# WHAT TO WORK ON:
Render each line of the records below as a Markdown table with two columns, "No." for the row number and "Text" for the line, and skip any blank lines. Leave the pictures out.

# Target pointing data:

━━━━

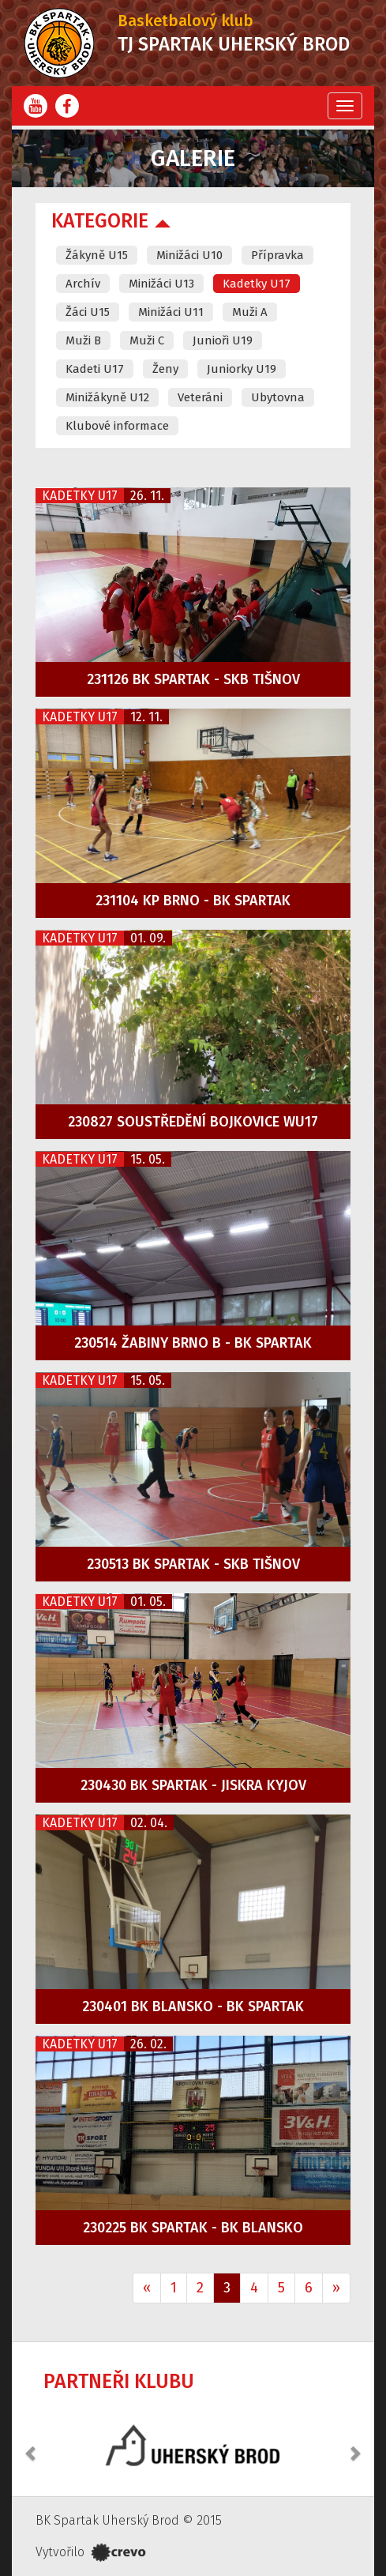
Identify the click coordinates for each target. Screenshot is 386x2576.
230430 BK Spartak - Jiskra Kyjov (193, 1785)
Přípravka (277, 255)
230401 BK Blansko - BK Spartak (193, 2006)
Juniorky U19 (241, 369)
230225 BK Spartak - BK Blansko (193, 2227)
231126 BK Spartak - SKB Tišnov (193, 679)
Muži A (250, 312)
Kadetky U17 (256, 283)
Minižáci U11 (171, 312)
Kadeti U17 (95, 369)
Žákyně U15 (97, 255)
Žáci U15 (88, 312)
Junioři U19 (223, 340)
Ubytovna (278, 397)
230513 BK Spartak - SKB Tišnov (193, 1564)
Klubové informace (117, 426)
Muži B (83, 340)
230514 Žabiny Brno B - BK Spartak (193, 1343)
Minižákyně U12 (107, 397)
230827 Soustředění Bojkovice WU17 (193, 1121)
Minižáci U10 (189, 255)
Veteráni (200, 397)
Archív (83, 283)
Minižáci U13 (161, 283)
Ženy (165, 369)
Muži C (146, 340)
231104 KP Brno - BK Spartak (193, 900)
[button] (31, 2445)
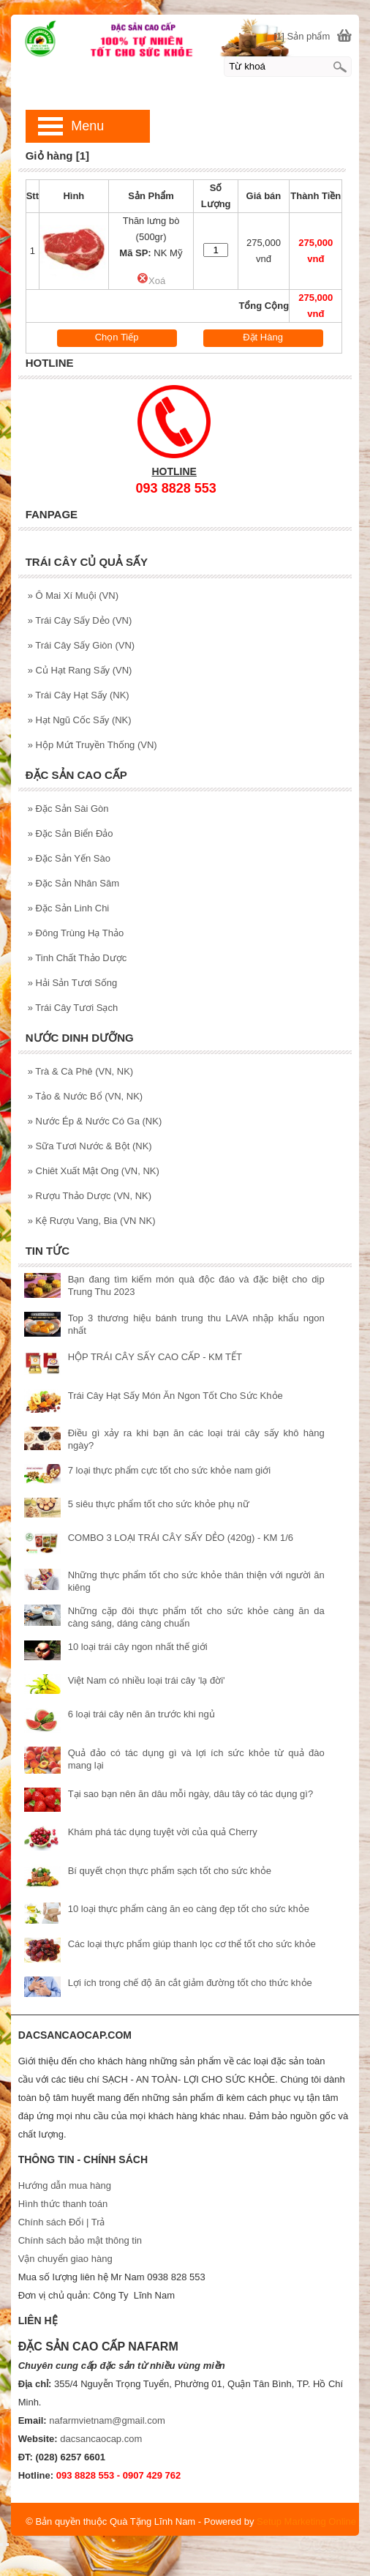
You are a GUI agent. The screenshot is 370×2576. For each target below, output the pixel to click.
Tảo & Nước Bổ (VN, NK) (85, 1096)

━━━━

# EXERCISE SOLUTION:
| No. | Text |
|---|---|
| 1 | Identify the click coordinates for each target. Screenshot is 386x2576. |
| 2 | 230430 BK Spartak - Jiskra Kyjov (193, 1785) |
| 3 | Přípravka (277, 255) |
| 4 | 230401 BK Blansko - BK Spartak (193, 2006) |
| 5 | Juniorky U19 (241, 369) |
| 6 | 230225 BK Spartak - BK Blansko (193, 2227) |
| 7 | 231126 BK Spartak - SKB Tišnov (193, 679) |
| 8 | Muži A (250, 312) |
| 9 | Kadetky U17 (256, 283) |
| 10 | Minižáci U11 (171, 312) |
| 11 | Kadeti U17 (95, 369) |
| 12 | Žákyně U15 (97, 255) |
| 13 | Žáci U15 (88, 312) |
| 14 | Junioři U19 (223, 340) |
| 15 | Ubytovna (278, 397) |
| 16 | 230513 BK Spartak - SKB Tišnov (193, 1564) |
| 17 | Klubové informace (117, 426) |
| 18 | Muži B (83, 340) |
| 19 | 230514 Žabiny Brno B - BK Spartak (193, 1343) |
| 20 | Minižákyně U12 (107, 397) |
| 21 | 230827 Soustředění Bojkovice WU17 (193, 1121) |
| 22 | Minižáci U10 (189, 255) |
| 23 | Veteráni (200, 397) |
| 24 | Archív (83, 283) |
| 25 | Minižáci U13 (161, 283) |
| 26 | Ženy (165, 369) |
| 27 | Muži C (146, 340) |
| 28 | 231104 KP Brno - BK Spartak (193, 900) |
| 29 | [button] (31, 2445) |
| 30 | You are a GUI agent. The screenshot is 370×2576. For each target below, output the pixel to click. |
| 31 | Tảo & Nước Bổ (VN, NK) (85, 1096) |